Inevitably, as the run-up to talks became the reality of talks, each minor development started to bounce around the echo chamber like pop-secret in a microwave. Governments began to preen and posture and NGO's plotted actions to show negotiators that their words, their choices have consequences in the real world. It's easy to get bogged down in the bubble that is the Cancun talks. But when you step back from the alphabet soup that drowns discussions in a sea of acronyms, how we deal with the climate's impact on real people is what the COP (irony intended) is all about.

The problem is clear. At stake here are the livelihoods of millions of poor people across the globe. People whose struggle to feed their families will only get worse as climate change rocks harvests from Minnesota to Yemen. If we don't act now, weather events once considered extreme will become extremely-common and our efforts to make a dent in global poverty will be subsumed in a flash.

Already we've seen how these growing disasters can be costly, both economically and socially. This year to date, more than 21,000 people have lost their lives due to weather-related disasters, more than twice the number in 2009. Those that lose out most are the people already most vulnerable to extreme poverty and hunger.
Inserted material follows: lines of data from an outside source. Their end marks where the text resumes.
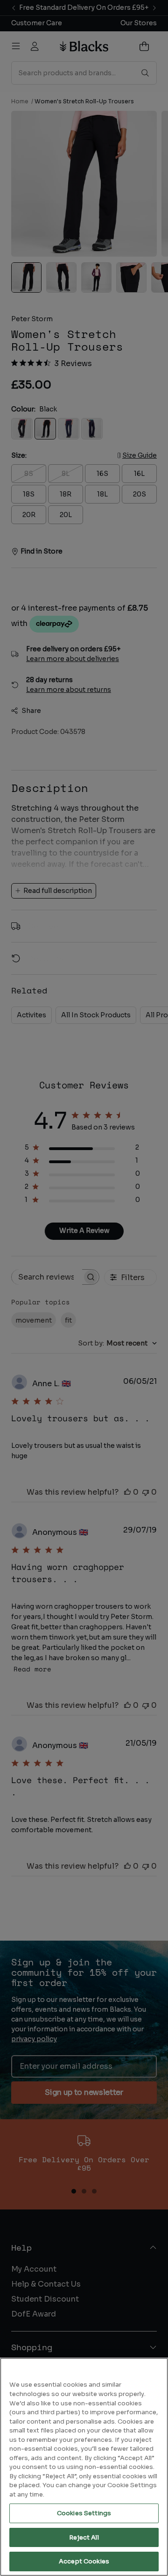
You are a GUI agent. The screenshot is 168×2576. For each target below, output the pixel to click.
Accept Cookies (84, 2561)
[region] (84, 2467)
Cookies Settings (84, 2513)
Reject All (83, 2537)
But even for those of us lucky enough to know where our next meal is coming from, climate change is more than a distant challenge. We have heard time and again the warnings of military leaders who tell us that climate change is a clear and present threat to global stability and US security. Whether it is floods in Pakistan, or droughts in Yemen, the challenges of extreme weather hit at the very core of American interests.

So while it's easy to get charged up by every inartful comment or poorly considered proposal, these blips cannot distract from the concrete actions and determined negotiations underway in conference rooms all around the complex. This round of negotiations, just 3 days old, is a challenge of political will and cooperative muscle. They won't be determined by comments made in press conferences, so no use in pretending otherwise.